Aturan Impor yang Dibuat Lembong Dianggap Liberal, Ini Kata Kemendag

Aturan Impor yang Dibuat Lembong Dianggap Liberal, Ini Kata Kemendag

Michael Agustinus - detikFinance
Jumat, 30 Okt 2015 17:03 WIB
Aturan Impor yang Dibuat Lembong Dianggap Liberal, Ini Kata Kemendag
Jakarta - Menteri Perdagangan (Mendag) Thomas Lembong sempat membuat Peraturan Menteri Perdagangan Nomor 87 Tahun 2015 (Permendag 87/2015) tentang Ketentuan Impor Produk Tertentu pada 15 Oktober 2015. Dunia usaha menganggap aturan ini sudah liberal.

Dalam Permendag ini, Lembong menghapus ketentuan penetapan sebagai Importir Terdaftar (IT) Produk Tertentu. Produk Tertentu yang dimaksud adalah kosmetik, pakaian jadi, obat tradisional, elektronika, alas kaki, mainan anak. Berdasarkan Permendag ‎87/2015, impor produk-produk tersebut tidak memerlukan IT lagi, hanya perlu Angka Pengenal Importir Umum (API-U).

Selain itu produk kosmetik dikecualikan dari ketentuan verifikasi atau penelusuran teknis impor. Dengan begitu, kosmetik impor bisa langsung masuk tanpa perlu diverifikasi dulu.

SCROLL TO CONTINUE WITH CONTENT

Aturan ini dinilai terlalu liberal oleh para pelaku usaha di sektor-sektor industri yang ketentuan impornya diperlonggar. Gabun‎gan Pengusaha Makanan dan Minuman (Gapmmi) dan Pehimpunan Pengusaha Kosmetik Indonesia (PPKI) menyebut memprotes keras aturan ini.

Plt Dirjen Perdagangan Luar Negeri Kemendag, Karyanto Suprih, membantah anggapan bahwa aturan ini liberal. Ia mengatakan Permendag 87/2015 dibuat dengan maksud untuk memberi kemudahan bagi dunia usaha.

Penghapusan IT untuk produk tertentu yang diprotes para pengusaha, ‎Karyanto menjelaskan, merupakan upaya pemangkasan izin yang terlalu berbelit.

Impor produk tertentu yang sebelumnya mengharuskan API-U dan IT kini hanya perlu API-U sebagai identitas tunggal. Dia mengibaratkan kartu identitas untuk WNI, hanya perlu 1 kartu identitas yaitu KTP, tak perlu kartu identitas lain, demikian juga dengan izin impor.

"Penghapusan IT itu justru memudahkan. Permendag 87/2015 ini mengatur produk tertentu. Kalau pakai IT itu ribet, single identitas saja. Hakikatnya kita mempermudah industri," kata Karyanto saat ditemui di Kantornya, Jakarta, Jumat (30/10/2015).

Lalu terkait penghapusan verifikasi untuk produk kosmetik di pelabuhan, Karyanto beralasan bahwa pengawasan terhadap kosmetik cukup dilakukan oleh Badan Pengawas Obat dan Makanan (BPOM) di pasaran, tak perlu pengawasan berlapis sampai di pelabuhan.‎ "Kosmetik itu sudah diverifikasi ketat oleh BPOM, kenapa harus diverifikasi lagi?" ucapnya.

‎Selain itu, pengawasan terhadap produk kosmetik impor juga bisa dilakukan oleh masyarakat. "Pengawasan kan bukan cuma kita, bisa masyarakat foto pakai handphone.
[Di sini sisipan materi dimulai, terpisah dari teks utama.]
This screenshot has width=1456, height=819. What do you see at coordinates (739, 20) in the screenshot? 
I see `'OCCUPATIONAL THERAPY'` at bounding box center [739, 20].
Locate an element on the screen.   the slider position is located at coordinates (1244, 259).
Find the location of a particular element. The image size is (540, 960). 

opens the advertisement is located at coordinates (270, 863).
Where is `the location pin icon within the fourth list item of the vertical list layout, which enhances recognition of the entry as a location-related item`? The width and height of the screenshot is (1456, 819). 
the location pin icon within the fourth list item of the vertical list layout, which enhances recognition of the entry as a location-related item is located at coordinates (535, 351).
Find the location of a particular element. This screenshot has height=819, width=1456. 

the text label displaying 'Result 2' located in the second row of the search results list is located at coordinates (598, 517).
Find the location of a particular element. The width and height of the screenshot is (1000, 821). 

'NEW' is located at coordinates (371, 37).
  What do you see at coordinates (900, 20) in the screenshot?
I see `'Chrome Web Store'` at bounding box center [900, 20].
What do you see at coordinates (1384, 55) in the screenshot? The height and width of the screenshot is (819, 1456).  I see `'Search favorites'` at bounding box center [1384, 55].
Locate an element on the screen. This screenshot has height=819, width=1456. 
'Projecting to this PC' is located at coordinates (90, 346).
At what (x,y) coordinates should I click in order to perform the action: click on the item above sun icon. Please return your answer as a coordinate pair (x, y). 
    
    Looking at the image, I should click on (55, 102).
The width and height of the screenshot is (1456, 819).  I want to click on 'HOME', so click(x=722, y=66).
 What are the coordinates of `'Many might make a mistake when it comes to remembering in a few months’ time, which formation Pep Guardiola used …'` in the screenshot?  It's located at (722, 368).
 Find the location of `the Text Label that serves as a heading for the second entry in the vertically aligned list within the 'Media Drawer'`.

Kita nggak perlu kirim ribuan orang ke toko," ujar dia.

Pemerintah pun bisa melindungi produk dalam negeri dengan instrumen lain di samping perizinan, misalnya dengan tarif dan Standar Nasional Indonesia (SNI). "Perlindungan kan banyak. Bisa pakai standar, bisa pakai tarif, dan sebagainya," cetusnya.

Karyanto ‎menambahkan, masuknya barang impor juga diperlukan untuk mendorong industri di dalam negeri meningkatkan daya saingnya. "Kalau masih harus impor, itu kan menginspirasi industri dalam negeri untuk buat produk yang bagus," tandasnya.

Pihaknya terbuka untuk menerima berbagai masukan dari pelaku usaha terkait revisi atas Permendag 87/2015. Dia berjanji akan menyempurnakan aturan ini supaya tidak merugikan industri di dalam negeri.

"Kalau itu dianggap mengganggu, kenapa nggak kita terima? Pemerintah terbuka menerima masukan. Tidak ada keinginan kita untuk membunuh industri di dalam negeri," tutupnya.